→ **Excerpt provided**:
---------------

- Portrayed by: Rocco Forrester-Sach
- Duration: 2026–present
- First appearance: 28 April 2026
- Introduced by: Lucy Addario

= List of Home and Away characters introduced in 2026 =

Home and Away is an Australian television soap opera, which was first broadcast on the Seven Network on 17 January 1988. The following is a list of characters that appear in 2026, by order of first appearance. All characters are introduced by the soap's executive producer, Lucy Addario. The 39th season of Home and Away began airing from 19 January 2026. Police constable Richie Brezniak made his debut in April. Doctor Amelia Carlisle was introduced in June.

==Richie Brezniak==

Richie Brezniak, played by Rocco Forrester-Sach, made his first appearance on 28 April 2026. The character and Forrester-Sach's casting details were confirmed via a promotional trailer for the serial, which was released on 21 April 2026. The actor had begun filming for the serial earlier in the year. Forrester-Sach left his home in Ulladulla aged 16 in order to pursue his acting career in Sydney, with the goal of appearing on Home and Away. He commented "I remember I said to myself, that was one of my goals and now eight years later, it has come to fruition." He admitted that he came close to giving up acting and becoming a firefighter until he received the audition for Home and Away. Forrester-Sach later commented on how much he enjoys shooting scenes on Palm Beach, the show's exterior filming location, saying "After we wrap (shooting), I can go straight into the water for a swim — it's one of the greatest things about the job." Forrester-Sach's online CV later confirmed that he had been promoted to the main cast, and he returned in late September 2026.

---------------

→ **Things to do**:
**a)** Write out the Home and Away character list word for word, everything from "Home and Away is" down to "introduced in June.".
**b)** Pick up the text on Home and Away characters introduced in 2026 after its final sentence and keep writing it.

→ **Recorded data**:
---------------

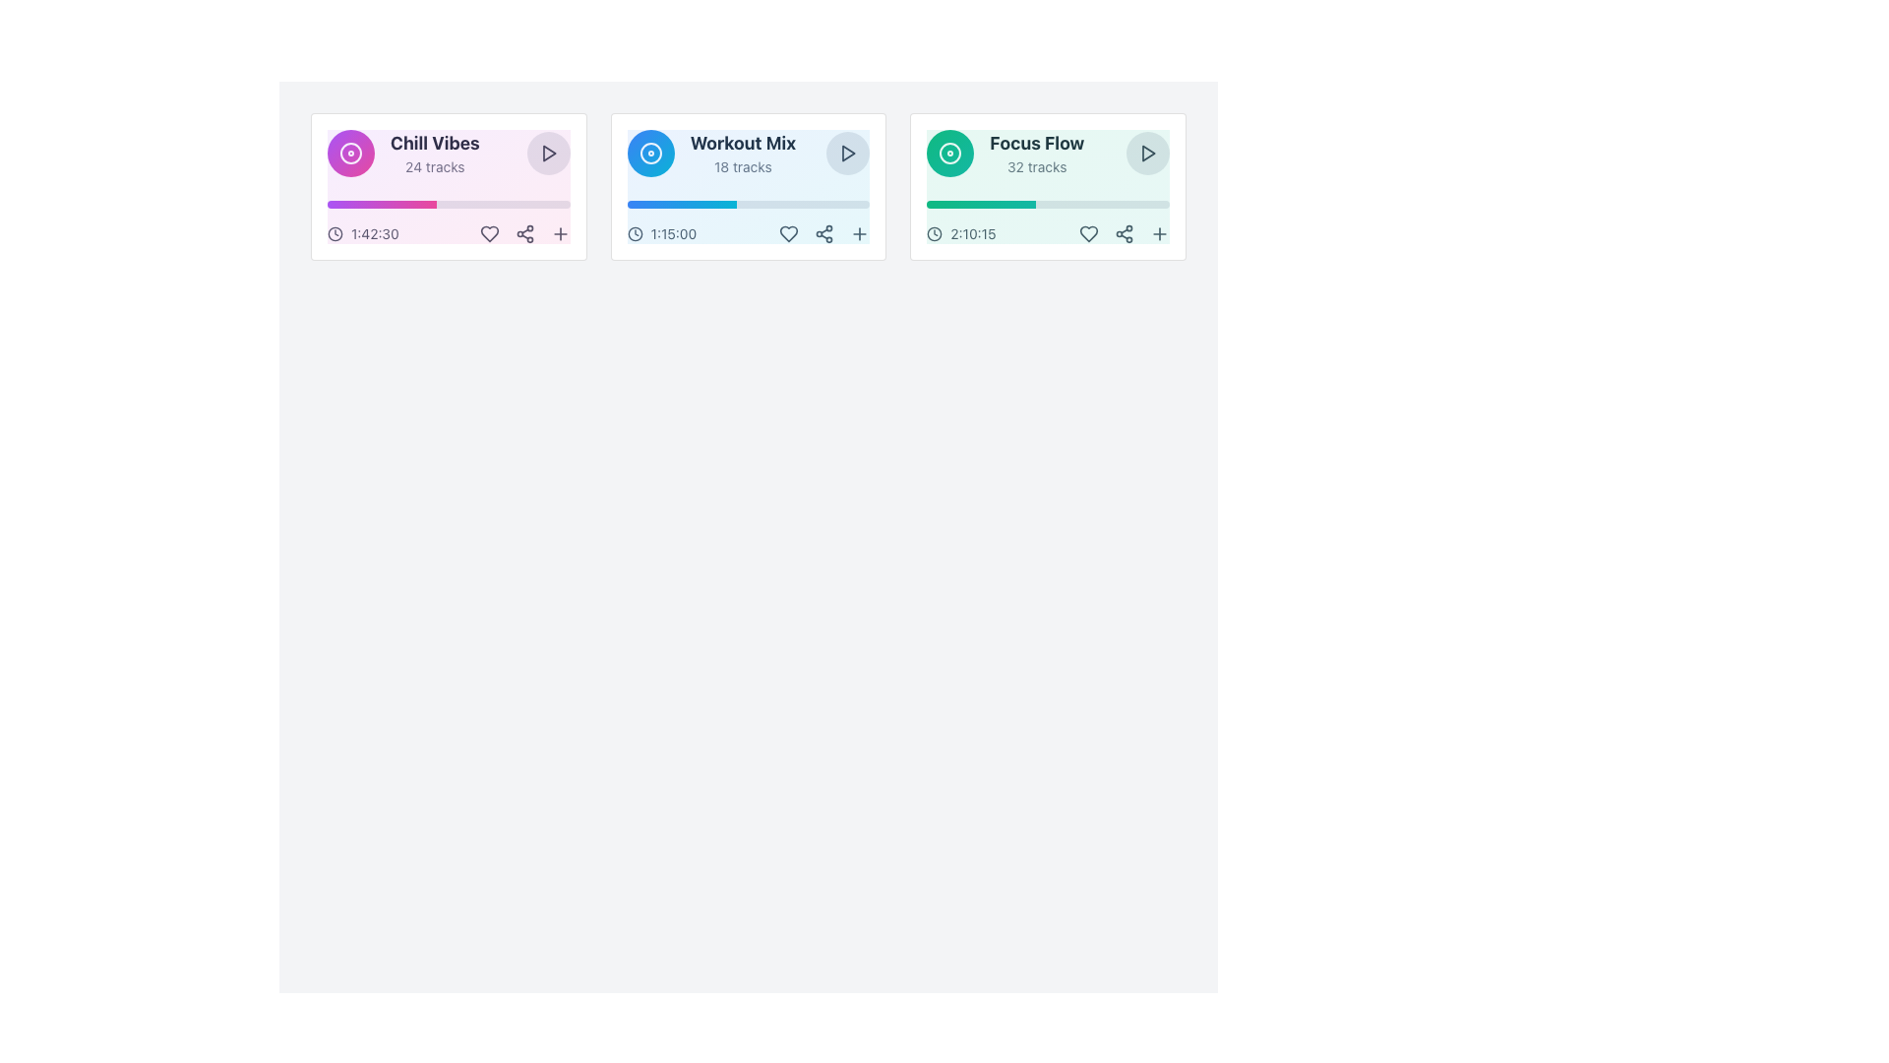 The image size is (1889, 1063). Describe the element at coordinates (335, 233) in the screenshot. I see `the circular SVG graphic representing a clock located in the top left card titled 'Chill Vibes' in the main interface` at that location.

---------------

→ **Answers to the exercises**:
**a)**
Home and Away is an Australian television soap opera, which was first broadcast on the Seven Network on 17 January 1988. The following is a list of characters that appear in 2026, by order of first appearance. All characters are introduced by the soap's executive producer, Lucy Addario. The 39th season of Home and Away began airing from 19 January 2026. Police constable Richie Brezniak made his debut in April. Doctor Amelia Carlisle was introduced in June.

**b)**
Richie is a rookie police officer, who starts work at the Yabbie Creek police station alongside Senior Constable Cash Newman (Nicholas Cartwright). He was billed as being enthusiastic, which will "test" Cash's patience. Richie is also a new love interest for Abigail Fowler (Hailey Pinto). Forrester-Sach did not initially give away his character's storylines, but said he "sparks up a bit of a romance, maybe causes a bit of drama." Forrester-Sach relished playing a police officer, but did not think he could be in the police in real life. A promotional trailer for Home and Away later revealed that the character would be at the centre of one of the show's "biggest emerging storylines", as he shoots someone while on duty. The storyline initially begins with Richie investigating a "spate of crimes" around the Bay. Forrester-Sach explained "He's super enthusiastic, and as the crime wave escalates, Richie's passion and need to solve the case — and his need to prove himself — comes through. He's following a lead when things take a turn for the worst, and things go down and down from there." He also said that Richie is "mortified and shocked" after shooting someone, and he becomes aware that he may not be able to make things right no matter how hard he tries.

The shooting victim is Sergeant David Langham (Jeremy Lindsay Taylor). In the aftermath, Richie is let go from the police force and he struggles to find further employment, as he has no reference, which is something David would be responsible for. Despite breaking up with Abigail, she continues to try and help him. Forrester-Sach commented "Abby is a kind-hearted person and was willing to stick by his side. This kills Richie as he sees how much it's hurting her to do so. He needs to screw his head back on, get his priorities straight and figure out the sort of man he wants to be." The character makes a temporary departure, after Cash tells him some "hard-hitting truths" about his career prospects. Forrester-Sach said that in order for Richie and Abigail to get back together, his character would have to do "some thinking and reflecting" on why things went wrong. Divya Soni of Digital Spy confirmed that Richie returns to the Bay in order to continue his relationship with Abigail. He also reveals that he is struggling to find work.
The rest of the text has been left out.